In future lessons, I'll hold them more accountable for describing the evidence and their own schema to create their own inference, but that's a lot to expect from a 2nd grader who is just learning about inference. By scaffolding this skill (modeling and providing support early on and the weaning them off this support), I'm building a foundation for the students for how to describe characters and other parts of a story by focusing on how they respond to major events and challenges. (RL.2.3)
Underlined words below are lesson vocabulary words that are emphasized and written on sentence strips for my Reading & Writing word wall. I pull off the words off the wall for each lesson, helping students understand this key 'reading and writing' vocabulary can be generalized across texts and topics. The focus on acquiring and using these words is part of a shift in the Common Core Standards towards building students’ academic vocabulary. My words are color coded ‘pink’ for literature/’blue’ for reading strategies/’orange’ for informational text/'yellow' for writing/’green’ for all other words)
Common starting point
I chose to engage the students this way because it's similar to the last lesson. I want them to bring in their schema and review my vocabulary from yesterday (schema and evidence).
Give the purpose of the lesson
Introduce strategy - teacher models (I'm reviewing this from yesterday's lesson using the inferring poster)
Practice strategy - guided practice
Stress to the kids that the text evidence must be used in conjunction with schema. To be aligned with CCSS, students must learn that schema is a way to fill in gaps, but that the text evidence is paramount. This is hard for 2nd graders to remember-that the text is the source of information and inferences, schema and background knowledge and inferences are built on those.
Work as a Group
In this lesson, unlike many other lessons I teach, the kids never really work independently. There are 2 reasons for this. One is that the text is too hard for most of my kids and adding the new skill of inferencing really puts the task 'out of reach' for most of my students. The other reason is that this is one of the first lessons in this unit and I want to model and guide the kids through the identification of schema and evidence purposefully. Second graders have a difficult time with inference - we are asking them to make a informed guess on what is happening (and then tend to predict vs infer) and then back it up with solid evidence and their schema. To top that off, we are asking them to write what they know and how they know it.
Explain the task
Kids work
Scaffolding and Special Education: This lesson could be easily scaffolded up or down, depending on student ability.

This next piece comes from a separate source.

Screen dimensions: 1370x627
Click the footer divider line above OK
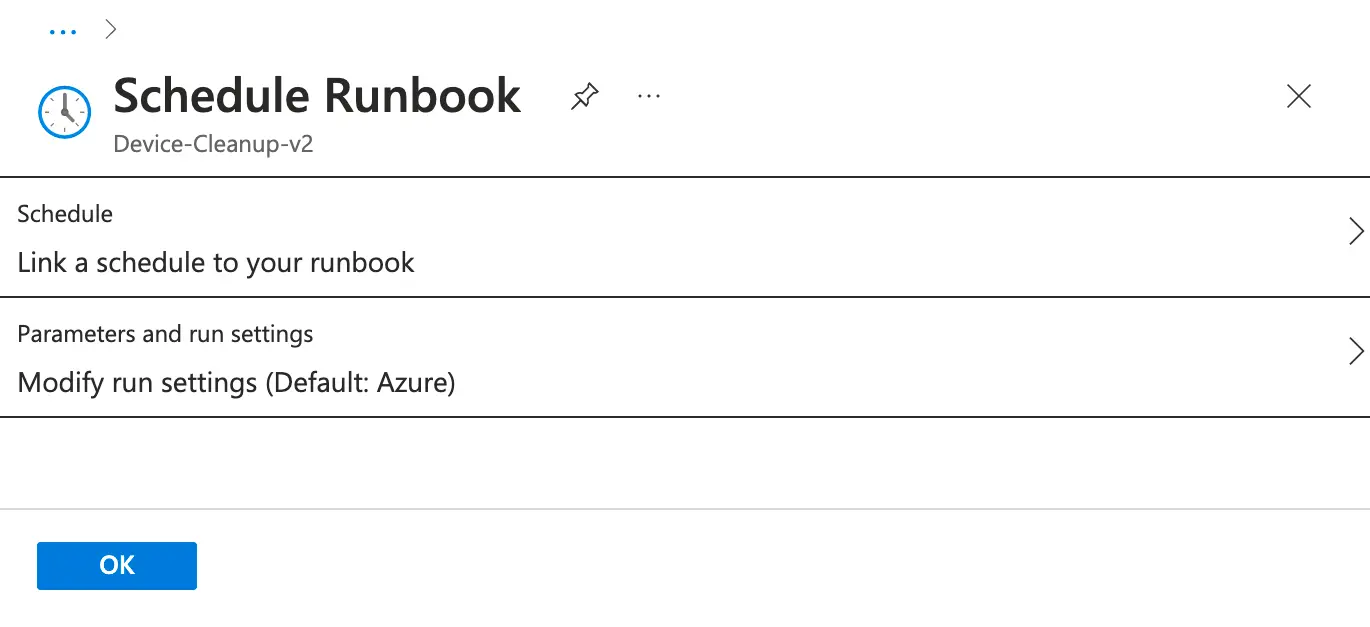click(x=684, y=509)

Since most of the lesson is group work, I would just make sure that students with learning difficulties have support with spelling and are given the chance to share their ideas.
Those with great academic abilities should be able to use higher level vocabulary when making the inferences ('she didn't see the ball' vs 'she was more concerned about the doll than the ball'). Challenge those students to add their own ideas and language.